We know that, in a quadrilateral, the sum of the opposite angles of the quadrilateral is equal to $${180^ \circ }$$
So, in the above given quadrilateral, we can use this rule to find out the value of x
$$ \Rightarrow \angle A + \angle C = {180^ \circ }$$
Now, let us substitute the values given,
$$ \Rightarrow 6x + {10^ \circ } + x + y = {180^ \circ }$$
$$ \Rightarrow 7x + y = {170^ \circ }$$……. (1)

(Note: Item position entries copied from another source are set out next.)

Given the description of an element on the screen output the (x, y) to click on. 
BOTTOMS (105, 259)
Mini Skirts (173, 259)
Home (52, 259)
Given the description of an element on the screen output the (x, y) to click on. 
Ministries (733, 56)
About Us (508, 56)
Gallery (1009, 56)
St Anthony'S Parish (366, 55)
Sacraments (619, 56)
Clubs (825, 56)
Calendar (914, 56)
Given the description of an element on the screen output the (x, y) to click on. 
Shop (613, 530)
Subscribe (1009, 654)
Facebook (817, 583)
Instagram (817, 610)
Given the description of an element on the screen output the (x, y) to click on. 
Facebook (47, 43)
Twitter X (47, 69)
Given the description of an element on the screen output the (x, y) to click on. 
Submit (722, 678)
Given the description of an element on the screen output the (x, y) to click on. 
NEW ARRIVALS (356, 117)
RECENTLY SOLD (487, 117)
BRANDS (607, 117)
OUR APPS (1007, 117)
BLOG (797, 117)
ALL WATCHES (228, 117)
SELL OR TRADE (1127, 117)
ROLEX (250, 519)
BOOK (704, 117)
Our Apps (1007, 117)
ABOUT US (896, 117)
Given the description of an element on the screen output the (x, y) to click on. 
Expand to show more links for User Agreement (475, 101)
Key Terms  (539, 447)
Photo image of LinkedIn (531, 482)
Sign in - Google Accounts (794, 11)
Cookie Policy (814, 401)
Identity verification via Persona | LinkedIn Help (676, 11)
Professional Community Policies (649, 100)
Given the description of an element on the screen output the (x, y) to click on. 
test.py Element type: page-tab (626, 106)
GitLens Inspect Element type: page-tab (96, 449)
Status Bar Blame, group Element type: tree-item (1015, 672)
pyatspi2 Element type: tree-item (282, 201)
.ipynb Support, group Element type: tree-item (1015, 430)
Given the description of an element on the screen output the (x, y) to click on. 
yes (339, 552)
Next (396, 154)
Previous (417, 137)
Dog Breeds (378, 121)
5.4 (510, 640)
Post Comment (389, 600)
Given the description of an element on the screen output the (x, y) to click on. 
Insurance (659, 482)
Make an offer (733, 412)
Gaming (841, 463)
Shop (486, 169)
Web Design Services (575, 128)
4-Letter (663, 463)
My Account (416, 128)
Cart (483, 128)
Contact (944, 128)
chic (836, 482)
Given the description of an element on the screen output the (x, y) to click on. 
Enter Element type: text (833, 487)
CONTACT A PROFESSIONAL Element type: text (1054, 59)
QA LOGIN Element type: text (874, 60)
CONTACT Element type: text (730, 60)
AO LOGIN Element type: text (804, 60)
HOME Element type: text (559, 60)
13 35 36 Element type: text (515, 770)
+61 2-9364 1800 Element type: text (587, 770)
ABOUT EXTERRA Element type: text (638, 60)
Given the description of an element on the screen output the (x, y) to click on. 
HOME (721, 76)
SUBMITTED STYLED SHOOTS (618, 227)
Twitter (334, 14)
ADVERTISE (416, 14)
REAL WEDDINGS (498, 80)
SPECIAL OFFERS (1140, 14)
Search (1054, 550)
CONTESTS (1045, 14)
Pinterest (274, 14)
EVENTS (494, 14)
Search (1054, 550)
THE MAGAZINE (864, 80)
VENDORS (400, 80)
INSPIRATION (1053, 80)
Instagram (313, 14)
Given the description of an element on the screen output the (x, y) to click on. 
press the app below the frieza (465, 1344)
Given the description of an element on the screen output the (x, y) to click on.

Now, there are other two opposite angles,
$$ \Rightarrow \angle B + \angle D = {180^ \circ }$$
Substituting the given angles,
$$ \Rightarrow 3y - {10^ \circ } + 5x = {180^ \circ }$$
$$ \Rightarrow 5x + 3y = {190^ \circ }$$……. (2)
Now, let us solve the equations (1) and (2)
We multiply equation (1) by $$3$$
$$\eqalign{
  & 7x + y = {170^ \circ } \times 3 \cr
  &\Rightarrow 5x + 3y = {190^ \circ } \cr} $$
We get,
$$\eqalign{
  & 21x + 3y = {510^ \circ } \cr
  &\Rightarrow 5{x_{\left( - \right)}} + 3{y_{\left( - \right)}} = {190^ \circ }_{\left( - \right)} \cr} $$
Now, we simplify the above equation
$$16x = {320^ \circ }$$
Simplifying the equation, we get the value of x,
$$ \Rightarrow x = {20^ \circ }$$
From equation (1),
$$y = {170^ \circ } - 7x$$
Now that we know the value of x, we can substitute it to find the value of y.
$$ \Rightarrow y = {170^ \circ } - 7\left( {{{20}^ \circ }} \right)$$
$$ \Rightarrow y = {170^ \circ } - {140^ \circ }$$
$$ \Rightarrow y = {30^ \circ }$$
Therefore, $$x = {20^ \circ },y = {30^ \circ }$$
Let us substitute the value of x and y to get the angles,
Given that,
$$A = \left( {6x + 10} \right)$$
$$ \Rightarrow A = 6\left( {{{20}^ \circ }} \right) + {10^ \circ }$$
$$ \Rightarrow A = {130^ \circ }$$
Now let us find out the angle B
$$B = \left( {5x} \right)$$
$$ \Rightarrow B = 5\left( {{{20}^ \circ }} \right)$$
$$ \Rightarrow B = {100^ \circ }$$
For angle C,
$$C = \left( {x + y} \right)$$
$$ \Rightarrow C = \left( {{{20}^ \circ } + {{30}^ \circ }} \right)$$
$$ \Rightarrow C = {50^ \circ }$$
For angle D, we have
$$D = \left( {3y - 10} \right)$$
$$ \Rightarrow D = 3\left( {{{30}^ \circ }} \right) - {10^ \circ }$$
$$ \Rightarrow D = {80^ \circ }$$
Now we have the final answer,
$$x = 20,y = 30,A = {130^ \circ },B = {100^ \circ },C = {50^ \circ },D = {80^ \circ }$$
Hence, option (B) is correct.

Note: Learn the opposite angles rule for the quadrilateral since it is the main theorem applied in the question. Always draw a rough diagram so that you get an idea of the problem. There are two parts in the question, so do not stop after finding x and y, find the values of A, B, C and D as well.